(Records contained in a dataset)
*** Begin section ***
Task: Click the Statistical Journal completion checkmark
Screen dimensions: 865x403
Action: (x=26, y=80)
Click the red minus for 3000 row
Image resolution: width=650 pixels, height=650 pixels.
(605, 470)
*** End section ***
• Aim of the task: Write every entry out again exactly.

• Response to the exercise:
Task: Click the Statistical Journal completion checkmark
Screen dimensions: 865x403
Action: (x=26, y=80)
Click the red minus for 3000 row
Image resolution: width=650 pixels, height=650 pixels.
(605, 470)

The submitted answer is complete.